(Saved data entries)
===============
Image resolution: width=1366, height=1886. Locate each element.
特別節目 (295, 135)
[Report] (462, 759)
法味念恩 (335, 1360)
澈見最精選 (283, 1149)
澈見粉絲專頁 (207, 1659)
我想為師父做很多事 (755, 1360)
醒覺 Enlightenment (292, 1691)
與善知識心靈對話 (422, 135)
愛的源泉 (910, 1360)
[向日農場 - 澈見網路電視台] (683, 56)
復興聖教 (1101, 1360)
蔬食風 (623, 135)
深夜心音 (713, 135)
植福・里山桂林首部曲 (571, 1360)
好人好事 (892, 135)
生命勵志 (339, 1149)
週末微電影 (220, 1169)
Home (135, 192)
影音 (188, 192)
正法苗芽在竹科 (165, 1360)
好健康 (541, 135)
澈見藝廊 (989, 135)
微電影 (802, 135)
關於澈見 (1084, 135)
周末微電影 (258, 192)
===============
Exercise brief: Your response must repeat the entries above exactly, in full.

Response to this exercise:
Image resolution: width=1366, height=1886. Locate each element.
特別節目 (295, 135)
[Report] (462, 759)
法味念恩 (335, 1360)
澈見最精選 (283, 1149)
澈見粉絲專頁 (207, 1659)
我想為師父做很多事 (755, 1360)
醒覺 Enlightenment (292, 1691)
與善知識心靈對話 (422, 135)
愛的源泉 (910, 1360)
[向日農場 - 澈見網路電視台] (683, 56)
復興聖教 (1101, 1360)
蔬食風 (623, 135)
深夜心音 (713, 135)
植福・里山桂林首部曲 (571, 1360)
好人好事 (892, 135)
生命勵志 (339, 1149)
週末微電影 (220, 1169)
Home (135, 192)
影音 (188, 192)
正法苗芽在竹科 (165, 1360)
好健康 (541, 135)
澈見藝廊 (989, 135)
微電影 (802, 135)
關於澈見 (1084, 135)
周末微電影 (258, 192)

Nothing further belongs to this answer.